# TASK MATERIAL
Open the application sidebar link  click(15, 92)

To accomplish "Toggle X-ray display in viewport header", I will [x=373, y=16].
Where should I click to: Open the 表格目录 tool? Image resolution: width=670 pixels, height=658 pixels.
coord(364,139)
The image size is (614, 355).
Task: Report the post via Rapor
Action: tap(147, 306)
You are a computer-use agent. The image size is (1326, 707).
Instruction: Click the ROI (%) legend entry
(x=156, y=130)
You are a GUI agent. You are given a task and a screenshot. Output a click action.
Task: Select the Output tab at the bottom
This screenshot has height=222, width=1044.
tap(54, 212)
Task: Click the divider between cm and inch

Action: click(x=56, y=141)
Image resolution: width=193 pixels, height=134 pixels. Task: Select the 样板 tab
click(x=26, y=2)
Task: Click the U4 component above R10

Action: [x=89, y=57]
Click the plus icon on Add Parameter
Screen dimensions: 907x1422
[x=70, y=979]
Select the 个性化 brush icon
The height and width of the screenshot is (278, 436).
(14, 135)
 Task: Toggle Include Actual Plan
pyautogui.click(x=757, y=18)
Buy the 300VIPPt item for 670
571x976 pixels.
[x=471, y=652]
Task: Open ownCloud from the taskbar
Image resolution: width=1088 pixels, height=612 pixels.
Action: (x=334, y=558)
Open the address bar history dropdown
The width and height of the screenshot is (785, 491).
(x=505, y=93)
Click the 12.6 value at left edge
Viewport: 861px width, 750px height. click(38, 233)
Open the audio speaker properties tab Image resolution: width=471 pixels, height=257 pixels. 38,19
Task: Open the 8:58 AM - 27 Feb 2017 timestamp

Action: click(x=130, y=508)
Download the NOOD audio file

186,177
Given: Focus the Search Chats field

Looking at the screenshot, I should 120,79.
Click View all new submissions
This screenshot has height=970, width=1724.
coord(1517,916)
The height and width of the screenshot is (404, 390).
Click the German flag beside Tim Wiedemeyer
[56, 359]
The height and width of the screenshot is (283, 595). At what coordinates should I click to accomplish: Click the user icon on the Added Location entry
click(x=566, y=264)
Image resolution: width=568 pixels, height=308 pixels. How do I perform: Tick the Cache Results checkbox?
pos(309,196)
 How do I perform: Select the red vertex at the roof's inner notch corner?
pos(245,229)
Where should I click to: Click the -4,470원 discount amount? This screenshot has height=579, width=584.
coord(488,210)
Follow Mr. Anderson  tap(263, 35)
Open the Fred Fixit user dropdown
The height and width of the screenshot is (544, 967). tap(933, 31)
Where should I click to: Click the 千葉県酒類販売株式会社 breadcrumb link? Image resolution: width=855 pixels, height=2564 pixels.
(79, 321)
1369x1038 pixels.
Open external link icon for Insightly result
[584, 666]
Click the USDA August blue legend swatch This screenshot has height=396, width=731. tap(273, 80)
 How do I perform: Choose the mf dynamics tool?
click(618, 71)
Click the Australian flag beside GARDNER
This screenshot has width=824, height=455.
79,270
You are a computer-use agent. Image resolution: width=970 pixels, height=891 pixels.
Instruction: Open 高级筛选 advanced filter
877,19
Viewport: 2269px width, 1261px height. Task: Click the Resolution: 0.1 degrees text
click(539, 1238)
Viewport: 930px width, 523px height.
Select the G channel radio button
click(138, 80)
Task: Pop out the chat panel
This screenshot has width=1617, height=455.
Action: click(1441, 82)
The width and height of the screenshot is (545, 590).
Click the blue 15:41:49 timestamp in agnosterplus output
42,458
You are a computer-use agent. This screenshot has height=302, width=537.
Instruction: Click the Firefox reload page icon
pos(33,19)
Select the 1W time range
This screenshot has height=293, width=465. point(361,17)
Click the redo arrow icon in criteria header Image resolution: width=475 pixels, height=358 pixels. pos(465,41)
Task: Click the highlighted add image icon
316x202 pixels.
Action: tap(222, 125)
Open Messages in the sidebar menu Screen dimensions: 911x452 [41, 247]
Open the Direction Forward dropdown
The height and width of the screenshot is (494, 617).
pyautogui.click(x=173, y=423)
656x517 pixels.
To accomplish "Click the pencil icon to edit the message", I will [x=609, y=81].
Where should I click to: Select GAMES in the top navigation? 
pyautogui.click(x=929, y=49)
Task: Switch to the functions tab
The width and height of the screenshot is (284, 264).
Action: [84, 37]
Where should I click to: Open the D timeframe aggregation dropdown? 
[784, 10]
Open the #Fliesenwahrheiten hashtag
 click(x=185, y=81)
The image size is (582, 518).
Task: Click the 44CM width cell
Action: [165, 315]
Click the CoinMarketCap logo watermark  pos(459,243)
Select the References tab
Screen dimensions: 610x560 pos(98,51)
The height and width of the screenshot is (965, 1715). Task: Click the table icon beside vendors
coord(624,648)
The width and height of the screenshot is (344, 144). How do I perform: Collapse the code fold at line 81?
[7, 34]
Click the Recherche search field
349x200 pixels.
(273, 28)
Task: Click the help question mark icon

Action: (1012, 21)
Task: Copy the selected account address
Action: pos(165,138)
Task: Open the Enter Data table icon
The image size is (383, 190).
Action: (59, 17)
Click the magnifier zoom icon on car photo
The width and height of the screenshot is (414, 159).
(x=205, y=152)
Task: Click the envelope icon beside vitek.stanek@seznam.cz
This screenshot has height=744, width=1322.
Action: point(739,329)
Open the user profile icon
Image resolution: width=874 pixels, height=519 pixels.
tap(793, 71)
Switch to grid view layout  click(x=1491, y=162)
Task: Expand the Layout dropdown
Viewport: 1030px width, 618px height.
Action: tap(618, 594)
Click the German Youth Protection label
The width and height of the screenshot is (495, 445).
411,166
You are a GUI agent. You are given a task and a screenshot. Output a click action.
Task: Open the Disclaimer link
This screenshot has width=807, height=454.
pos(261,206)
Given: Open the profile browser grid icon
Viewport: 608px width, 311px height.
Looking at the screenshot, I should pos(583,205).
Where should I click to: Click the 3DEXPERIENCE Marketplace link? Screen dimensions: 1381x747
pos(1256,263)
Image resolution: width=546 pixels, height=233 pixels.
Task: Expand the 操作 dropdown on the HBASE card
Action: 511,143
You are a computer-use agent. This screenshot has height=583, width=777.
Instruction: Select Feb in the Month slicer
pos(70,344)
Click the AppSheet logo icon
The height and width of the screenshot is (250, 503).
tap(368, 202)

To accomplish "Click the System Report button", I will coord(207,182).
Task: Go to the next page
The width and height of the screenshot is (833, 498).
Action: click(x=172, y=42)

# EXERCISE DESCRIPTION
Reproduce the items word for word, starting with the very first line and stopping after the line that contains "Action: tap(147, 306)".

# RESULT
Open the application sidebar link  click(15, 92)

To accomplish "Toggle X-ray display in viewport header", I will [x=373, y=16].
Where should I click to: Open the 表格目录 tool? Image resolution: width=670 pixels, height=658 pixels.
coord(364,139)
The image size is (614, 355).
Task: Report the post via Rapor
Action: tap(147, 306)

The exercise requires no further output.